I recently recieved the Habu mouse as a gift. I was able to install the latest software and firmware from the website after alot of reboots and replugging of the mouse.

My problem is this:
During bootup the mouse doesn't seem to get power. I get a flash of the blue light once or twice but then its dark until the windows vista login screen. I have to either click or press the small round button on the bottom of the mouse to get it to "turn on". Once it's "on" it doesn't work, no movement of pointer, nothing. All I have to do is unplug the mouse and replug it and everything works fine, as if nothing was ever wrong.

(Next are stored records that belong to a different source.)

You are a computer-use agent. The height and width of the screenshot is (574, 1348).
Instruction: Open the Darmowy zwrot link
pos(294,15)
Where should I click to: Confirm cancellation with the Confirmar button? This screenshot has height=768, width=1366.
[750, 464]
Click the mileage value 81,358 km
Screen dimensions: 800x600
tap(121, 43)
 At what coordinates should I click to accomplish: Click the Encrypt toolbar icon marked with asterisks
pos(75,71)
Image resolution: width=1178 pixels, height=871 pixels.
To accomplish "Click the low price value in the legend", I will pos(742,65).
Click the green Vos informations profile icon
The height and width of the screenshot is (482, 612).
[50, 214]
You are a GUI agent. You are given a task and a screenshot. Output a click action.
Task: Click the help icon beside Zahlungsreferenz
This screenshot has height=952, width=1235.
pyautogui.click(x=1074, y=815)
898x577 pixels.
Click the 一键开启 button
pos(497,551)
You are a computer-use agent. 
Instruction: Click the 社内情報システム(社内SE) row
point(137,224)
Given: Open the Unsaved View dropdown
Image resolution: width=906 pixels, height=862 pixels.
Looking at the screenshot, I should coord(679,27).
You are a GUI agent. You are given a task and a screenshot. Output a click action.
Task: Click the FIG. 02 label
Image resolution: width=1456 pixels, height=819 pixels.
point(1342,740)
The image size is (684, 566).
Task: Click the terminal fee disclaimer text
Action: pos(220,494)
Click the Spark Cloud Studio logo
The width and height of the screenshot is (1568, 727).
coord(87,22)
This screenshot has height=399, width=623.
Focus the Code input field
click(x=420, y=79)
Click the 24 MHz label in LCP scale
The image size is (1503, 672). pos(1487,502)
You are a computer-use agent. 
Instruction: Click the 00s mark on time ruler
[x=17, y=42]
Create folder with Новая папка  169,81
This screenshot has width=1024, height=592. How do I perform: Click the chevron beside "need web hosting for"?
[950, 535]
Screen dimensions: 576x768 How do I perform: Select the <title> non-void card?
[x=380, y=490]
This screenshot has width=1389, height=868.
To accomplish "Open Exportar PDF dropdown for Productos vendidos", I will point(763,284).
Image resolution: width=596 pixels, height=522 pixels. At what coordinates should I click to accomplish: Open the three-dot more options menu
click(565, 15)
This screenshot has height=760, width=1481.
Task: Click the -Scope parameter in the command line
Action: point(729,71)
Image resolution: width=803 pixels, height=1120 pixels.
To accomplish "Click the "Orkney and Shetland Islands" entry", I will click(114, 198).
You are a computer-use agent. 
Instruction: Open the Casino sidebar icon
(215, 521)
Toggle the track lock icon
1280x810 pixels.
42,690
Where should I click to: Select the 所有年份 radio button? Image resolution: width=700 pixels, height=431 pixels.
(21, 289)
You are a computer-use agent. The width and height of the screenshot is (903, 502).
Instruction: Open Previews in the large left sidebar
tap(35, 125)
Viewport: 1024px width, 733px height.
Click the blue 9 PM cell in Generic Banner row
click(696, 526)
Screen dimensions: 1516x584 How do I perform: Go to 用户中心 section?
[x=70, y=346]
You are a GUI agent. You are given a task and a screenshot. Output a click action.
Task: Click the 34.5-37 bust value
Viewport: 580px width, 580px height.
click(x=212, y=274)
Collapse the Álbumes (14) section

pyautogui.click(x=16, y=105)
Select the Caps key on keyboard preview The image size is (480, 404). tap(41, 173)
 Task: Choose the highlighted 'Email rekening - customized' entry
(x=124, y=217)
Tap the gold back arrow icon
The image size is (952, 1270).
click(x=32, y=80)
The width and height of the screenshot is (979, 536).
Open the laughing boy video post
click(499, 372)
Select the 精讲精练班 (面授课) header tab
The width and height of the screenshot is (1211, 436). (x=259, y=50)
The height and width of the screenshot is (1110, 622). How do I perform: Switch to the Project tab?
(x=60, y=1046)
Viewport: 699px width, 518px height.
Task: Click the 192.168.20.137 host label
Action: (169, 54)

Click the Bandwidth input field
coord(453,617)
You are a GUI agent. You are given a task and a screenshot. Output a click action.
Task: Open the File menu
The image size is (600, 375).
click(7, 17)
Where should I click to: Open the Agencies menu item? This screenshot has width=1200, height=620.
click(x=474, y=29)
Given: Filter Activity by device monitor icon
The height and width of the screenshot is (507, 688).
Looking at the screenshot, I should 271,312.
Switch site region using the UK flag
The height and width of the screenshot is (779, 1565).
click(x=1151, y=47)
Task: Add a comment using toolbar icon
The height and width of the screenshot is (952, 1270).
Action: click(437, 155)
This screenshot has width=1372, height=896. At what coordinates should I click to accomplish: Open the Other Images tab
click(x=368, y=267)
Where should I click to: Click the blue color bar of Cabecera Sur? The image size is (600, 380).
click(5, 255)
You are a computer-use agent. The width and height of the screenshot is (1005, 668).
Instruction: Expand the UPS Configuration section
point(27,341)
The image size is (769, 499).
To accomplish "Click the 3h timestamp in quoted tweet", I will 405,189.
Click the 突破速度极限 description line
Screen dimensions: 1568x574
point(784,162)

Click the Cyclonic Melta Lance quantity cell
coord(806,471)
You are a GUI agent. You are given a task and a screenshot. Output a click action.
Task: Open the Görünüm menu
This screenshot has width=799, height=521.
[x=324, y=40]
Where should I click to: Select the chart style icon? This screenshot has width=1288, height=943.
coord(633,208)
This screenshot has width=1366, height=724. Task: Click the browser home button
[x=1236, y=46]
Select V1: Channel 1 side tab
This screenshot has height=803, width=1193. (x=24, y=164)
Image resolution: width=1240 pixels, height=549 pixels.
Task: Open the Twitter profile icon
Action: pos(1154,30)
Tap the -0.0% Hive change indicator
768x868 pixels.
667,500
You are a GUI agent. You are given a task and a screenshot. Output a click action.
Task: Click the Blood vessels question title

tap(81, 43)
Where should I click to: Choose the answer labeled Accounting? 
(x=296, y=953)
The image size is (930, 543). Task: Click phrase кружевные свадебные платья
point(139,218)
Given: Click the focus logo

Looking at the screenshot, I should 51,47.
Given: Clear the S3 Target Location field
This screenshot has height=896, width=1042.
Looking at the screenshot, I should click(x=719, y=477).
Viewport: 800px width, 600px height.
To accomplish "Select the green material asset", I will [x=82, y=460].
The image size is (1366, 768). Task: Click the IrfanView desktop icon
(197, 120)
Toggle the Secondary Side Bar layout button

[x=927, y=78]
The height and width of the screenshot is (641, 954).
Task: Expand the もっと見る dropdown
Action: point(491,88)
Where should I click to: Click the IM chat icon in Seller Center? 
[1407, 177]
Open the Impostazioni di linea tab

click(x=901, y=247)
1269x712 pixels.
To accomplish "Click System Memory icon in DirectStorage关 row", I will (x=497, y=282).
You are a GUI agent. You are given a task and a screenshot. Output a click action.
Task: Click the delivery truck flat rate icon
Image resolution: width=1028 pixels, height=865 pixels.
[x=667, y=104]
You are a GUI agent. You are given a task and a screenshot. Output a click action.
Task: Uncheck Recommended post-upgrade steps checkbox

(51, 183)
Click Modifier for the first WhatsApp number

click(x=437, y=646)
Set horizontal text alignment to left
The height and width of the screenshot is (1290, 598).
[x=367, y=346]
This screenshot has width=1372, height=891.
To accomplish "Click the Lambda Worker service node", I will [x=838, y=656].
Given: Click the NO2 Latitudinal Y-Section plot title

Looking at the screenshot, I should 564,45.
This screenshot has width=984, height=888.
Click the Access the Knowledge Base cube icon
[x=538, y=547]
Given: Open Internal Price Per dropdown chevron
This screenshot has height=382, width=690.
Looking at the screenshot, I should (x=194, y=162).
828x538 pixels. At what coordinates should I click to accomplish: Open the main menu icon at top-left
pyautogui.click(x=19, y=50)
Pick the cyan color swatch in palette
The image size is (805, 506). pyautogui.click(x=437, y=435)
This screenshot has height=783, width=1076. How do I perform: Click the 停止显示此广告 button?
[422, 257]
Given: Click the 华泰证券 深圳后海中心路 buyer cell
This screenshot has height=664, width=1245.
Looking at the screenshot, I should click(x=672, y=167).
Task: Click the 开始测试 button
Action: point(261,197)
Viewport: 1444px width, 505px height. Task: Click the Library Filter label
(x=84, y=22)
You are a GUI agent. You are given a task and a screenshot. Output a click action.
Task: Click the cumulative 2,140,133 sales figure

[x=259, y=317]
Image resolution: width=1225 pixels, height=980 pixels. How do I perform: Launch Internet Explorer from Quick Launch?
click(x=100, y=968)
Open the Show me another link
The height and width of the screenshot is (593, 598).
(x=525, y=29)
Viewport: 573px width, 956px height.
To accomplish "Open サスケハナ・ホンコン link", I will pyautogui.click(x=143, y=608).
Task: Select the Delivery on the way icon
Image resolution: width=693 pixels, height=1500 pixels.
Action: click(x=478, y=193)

I have seen this posted on many websites but no solutions have been submitted. Each time the thread derails to the "I can't upgrade the firmware" issue. I'm not having that issue. My problem is the mouse not working after a reboot until it's been unplugged and replugged. 

I have tried to downgrade the firmware to the 2.01 and software 2.10 but had the same results. I have not tried to downgrade to 1.0 (which I think is before it turns on the 32K cache on the mouse, which is probably the problem) but I can't find the 1.0 firmware anywhere to download. Any help would be greatly appreciated. Please keep this tread related to the mouse not working after reboot, but working correctly after a replug, on topic.

The parts of my system that may be relevent:
MSI K9A2 Neo-f MOBO
OCZ StealthXstream Power supply
Win Vista Ultimate 32
Habu mouse with firmware V2.03 and software V2.12


----------